Entries on where items appear:
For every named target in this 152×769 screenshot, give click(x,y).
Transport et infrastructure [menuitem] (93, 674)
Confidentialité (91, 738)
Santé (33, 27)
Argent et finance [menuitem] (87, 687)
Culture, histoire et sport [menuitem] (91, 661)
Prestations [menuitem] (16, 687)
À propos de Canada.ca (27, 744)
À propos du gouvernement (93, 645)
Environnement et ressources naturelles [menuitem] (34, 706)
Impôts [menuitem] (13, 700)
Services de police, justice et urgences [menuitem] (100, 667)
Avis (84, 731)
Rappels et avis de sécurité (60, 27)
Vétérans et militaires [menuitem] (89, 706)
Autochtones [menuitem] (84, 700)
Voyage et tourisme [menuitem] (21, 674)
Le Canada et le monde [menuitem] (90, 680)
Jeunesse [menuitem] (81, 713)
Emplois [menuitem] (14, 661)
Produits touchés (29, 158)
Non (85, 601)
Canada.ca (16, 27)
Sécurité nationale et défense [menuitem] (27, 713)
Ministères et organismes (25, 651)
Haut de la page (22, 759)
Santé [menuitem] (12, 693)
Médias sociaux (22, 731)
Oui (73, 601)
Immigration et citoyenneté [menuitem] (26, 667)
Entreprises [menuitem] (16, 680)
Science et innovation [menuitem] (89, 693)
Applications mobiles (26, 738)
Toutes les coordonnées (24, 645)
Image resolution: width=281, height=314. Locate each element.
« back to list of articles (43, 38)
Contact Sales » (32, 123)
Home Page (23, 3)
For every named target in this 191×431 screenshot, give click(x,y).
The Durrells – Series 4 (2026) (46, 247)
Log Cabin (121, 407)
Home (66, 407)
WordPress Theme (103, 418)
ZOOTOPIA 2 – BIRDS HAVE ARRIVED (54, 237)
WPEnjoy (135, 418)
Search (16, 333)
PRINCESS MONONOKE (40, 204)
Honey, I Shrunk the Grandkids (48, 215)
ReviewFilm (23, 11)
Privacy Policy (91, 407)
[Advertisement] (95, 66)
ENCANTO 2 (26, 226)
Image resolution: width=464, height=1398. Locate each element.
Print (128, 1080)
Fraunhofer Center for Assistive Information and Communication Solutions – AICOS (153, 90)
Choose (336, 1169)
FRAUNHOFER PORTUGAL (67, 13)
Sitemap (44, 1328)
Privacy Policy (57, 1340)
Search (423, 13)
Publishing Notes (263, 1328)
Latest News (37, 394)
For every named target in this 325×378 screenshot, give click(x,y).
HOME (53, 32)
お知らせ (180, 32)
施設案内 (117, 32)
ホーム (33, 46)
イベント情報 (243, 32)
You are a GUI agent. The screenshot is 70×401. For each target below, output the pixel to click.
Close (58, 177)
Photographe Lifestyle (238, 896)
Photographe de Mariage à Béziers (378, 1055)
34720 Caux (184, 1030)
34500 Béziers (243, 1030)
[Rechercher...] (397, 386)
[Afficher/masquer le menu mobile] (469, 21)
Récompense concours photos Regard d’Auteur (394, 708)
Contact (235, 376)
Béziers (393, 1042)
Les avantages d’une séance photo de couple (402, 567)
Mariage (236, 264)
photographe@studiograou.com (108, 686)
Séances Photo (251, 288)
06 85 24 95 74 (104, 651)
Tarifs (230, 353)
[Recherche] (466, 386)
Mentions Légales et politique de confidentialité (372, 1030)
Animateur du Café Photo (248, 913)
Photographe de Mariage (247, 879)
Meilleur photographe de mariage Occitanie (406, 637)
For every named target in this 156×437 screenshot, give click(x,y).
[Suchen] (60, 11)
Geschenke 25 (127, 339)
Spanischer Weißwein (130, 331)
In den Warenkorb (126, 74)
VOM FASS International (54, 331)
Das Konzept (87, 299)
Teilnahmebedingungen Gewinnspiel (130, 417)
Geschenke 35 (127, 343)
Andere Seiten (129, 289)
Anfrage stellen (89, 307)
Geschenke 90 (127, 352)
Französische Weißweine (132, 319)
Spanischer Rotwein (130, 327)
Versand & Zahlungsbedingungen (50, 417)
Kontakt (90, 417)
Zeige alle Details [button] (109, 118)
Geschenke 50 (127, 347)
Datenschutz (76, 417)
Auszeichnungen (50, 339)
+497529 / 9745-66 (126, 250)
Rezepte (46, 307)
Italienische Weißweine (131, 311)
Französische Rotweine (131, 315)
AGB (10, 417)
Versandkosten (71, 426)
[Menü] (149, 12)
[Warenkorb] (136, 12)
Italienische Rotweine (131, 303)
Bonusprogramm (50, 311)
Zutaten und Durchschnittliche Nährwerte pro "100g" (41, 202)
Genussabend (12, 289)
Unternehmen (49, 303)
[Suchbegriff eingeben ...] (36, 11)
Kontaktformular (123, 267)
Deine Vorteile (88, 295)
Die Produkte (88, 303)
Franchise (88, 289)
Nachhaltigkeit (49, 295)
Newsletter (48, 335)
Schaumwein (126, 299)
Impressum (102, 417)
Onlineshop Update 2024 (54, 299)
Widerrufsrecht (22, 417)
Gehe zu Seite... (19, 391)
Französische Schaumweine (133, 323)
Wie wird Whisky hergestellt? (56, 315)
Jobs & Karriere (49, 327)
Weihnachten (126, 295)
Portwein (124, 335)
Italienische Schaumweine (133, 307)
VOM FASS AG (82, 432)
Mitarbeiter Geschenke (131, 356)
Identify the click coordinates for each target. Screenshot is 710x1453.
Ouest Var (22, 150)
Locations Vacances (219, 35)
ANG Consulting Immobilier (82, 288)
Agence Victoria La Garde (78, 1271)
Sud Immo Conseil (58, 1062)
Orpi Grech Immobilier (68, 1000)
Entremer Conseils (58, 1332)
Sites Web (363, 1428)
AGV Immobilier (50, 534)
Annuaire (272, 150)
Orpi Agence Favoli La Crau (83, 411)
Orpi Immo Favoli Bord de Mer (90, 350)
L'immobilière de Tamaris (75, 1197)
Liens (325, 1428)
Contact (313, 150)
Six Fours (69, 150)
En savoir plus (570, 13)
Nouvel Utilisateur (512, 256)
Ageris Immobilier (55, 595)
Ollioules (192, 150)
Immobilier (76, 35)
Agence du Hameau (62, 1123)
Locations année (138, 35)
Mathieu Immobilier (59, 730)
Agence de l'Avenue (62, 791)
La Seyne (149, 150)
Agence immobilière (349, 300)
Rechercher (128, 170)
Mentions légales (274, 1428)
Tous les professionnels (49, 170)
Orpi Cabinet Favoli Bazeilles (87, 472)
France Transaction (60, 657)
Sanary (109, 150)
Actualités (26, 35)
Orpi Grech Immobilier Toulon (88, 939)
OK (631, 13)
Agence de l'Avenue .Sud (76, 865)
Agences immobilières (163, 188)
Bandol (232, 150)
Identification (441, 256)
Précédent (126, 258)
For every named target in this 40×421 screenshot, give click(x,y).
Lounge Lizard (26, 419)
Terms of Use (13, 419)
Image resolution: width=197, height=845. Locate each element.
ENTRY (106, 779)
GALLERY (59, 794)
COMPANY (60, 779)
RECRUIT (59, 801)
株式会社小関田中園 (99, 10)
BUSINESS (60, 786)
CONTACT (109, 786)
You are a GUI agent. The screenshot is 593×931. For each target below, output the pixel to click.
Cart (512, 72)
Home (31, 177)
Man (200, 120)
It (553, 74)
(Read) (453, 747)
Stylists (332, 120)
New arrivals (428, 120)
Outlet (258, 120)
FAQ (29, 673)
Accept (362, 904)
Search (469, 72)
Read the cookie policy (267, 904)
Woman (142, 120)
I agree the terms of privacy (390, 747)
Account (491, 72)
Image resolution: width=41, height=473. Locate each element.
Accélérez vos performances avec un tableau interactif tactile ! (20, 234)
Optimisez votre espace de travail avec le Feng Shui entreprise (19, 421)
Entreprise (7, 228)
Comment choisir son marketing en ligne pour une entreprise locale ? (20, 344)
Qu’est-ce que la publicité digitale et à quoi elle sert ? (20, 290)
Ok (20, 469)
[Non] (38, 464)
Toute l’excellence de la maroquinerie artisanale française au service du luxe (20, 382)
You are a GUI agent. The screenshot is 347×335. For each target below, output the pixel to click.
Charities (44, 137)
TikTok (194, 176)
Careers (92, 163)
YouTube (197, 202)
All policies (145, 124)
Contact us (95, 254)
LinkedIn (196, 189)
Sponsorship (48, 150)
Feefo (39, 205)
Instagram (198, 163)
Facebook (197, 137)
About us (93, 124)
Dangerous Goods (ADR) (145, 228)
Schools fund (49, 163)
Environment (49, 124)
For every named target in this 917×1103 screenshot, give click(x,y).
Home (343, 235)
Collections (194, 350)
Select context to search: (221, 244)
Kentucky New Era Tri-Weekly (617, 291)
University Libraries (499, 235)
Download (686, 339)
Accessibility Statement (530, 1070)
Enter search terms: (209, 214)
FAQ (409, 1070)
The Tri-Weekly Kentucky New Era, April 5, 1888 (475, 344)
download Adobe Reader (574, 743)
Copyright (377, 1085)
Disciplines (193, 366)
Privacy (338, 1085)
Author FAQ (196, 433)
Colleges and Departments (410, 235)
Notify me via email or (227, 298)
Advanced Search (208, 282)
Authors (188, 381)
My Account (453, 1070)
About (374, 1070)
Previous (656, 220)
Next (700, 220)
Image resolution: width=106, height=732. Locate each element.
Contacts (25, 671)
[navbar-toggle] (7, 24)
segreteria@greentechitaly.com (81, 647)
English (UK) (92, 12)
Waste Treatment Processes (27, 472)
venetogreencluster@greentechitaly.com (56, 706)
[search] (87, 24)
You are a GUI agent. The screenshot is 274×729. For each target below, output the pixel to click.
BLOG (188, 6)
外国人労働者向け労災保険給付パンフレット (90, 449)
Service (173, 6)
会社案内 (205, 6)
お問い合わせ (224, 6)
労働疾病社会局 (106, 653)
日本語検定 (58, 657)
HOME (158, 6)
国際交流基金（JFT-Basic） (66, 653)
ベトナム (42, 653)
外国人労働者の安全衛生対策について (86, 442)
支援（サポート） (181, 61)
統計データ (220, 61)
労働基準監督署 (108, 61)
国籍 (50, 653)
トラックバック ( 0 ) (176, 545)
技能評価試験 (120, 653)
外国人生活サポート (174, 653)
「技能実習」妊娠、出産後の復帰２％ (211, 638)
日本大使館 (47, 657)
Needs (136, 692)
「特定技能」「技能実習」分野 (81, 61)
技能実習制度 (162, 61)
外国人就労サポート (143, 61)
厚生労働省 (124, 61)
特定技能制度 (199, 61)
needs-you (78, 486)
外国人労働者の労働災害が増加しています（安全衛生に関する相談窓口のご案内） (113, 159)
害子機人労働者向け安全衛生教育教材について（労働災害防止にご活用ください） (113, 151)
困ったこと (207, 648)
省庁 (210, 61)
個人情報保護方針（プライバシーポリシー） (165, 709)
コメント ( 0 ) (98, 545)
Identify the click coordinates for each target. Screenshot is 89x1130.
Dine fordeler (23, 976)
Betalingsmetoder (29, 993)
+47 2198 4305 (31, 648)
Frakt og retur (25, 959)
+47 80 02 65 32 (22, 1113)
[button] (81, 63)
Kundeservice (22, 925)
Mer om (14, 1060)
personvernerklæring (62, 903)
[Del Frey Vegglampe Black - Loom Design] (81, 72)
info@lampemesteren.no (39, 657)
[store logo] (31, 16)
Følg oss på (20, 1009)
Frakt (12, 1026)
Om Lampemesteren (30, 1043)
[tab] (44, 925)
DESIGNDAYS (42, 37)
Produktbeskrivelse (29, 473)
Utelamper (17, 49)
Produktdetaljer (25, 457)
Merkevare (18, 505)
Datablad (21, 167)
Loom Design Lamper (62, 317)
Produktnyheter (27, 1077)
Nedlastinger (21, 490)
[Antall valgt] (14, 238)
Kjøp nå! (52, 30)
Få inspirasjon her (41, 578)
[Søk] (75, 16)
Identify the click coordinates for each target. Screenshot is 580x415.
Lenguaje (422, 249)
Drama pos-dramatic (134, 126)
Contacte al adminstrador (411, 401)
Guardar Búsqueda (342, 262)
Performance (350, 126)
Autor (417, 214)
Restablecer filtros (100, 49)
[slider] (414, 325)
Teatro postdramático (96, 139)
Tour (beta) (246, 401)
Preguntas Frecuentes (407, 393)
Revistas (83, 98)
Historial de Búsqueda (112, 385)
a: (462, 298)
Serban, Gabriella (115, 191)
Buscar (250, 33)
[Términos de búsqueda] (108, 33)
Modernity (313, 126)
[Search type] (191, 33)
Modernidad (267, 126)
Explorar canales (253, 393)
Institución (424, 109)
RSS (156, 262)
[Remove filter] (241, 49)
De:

→ What you are asked to do
In the records above, give everything from the line containing "About us (93, 124)" down to the line containing "Author FAQ (196, 433)" as a JSON list of strings, one per line, with blank lines left out.

→ Full output
[
  "About us (93, 124)",
  "Dangerous Goods (ADR) (145, 228)",
  "Schools fund (49, 163)",
  "Environment (49, 124)",
  "For every named target in this 917×1103 screenshot, give click(x,y).",
  "Home (343, 235)",
  "Collections (194, 350)",
  "Select context to search: (221, 244)",
  "Kentucky New Era Tri-Weekly (617, 291)",
  "University Libraries (499, 235)",
  "Download (686, 339)",
  "Accessibility Statement (530, 1070)",
  "Enter search terms: (209, 214)",
  "FAQ (409, 1070)",
  "The Tri-Weekly Kentucky New Era, April 5, 1888 (475, 344)",
  "download Adobe Reader (574, 743)",
  "Copyright (377, 1085)",
  "Disciplines (193, 366)",
  "Privacy (338, 1085)",
  "Author FAQ (196, 433)"
]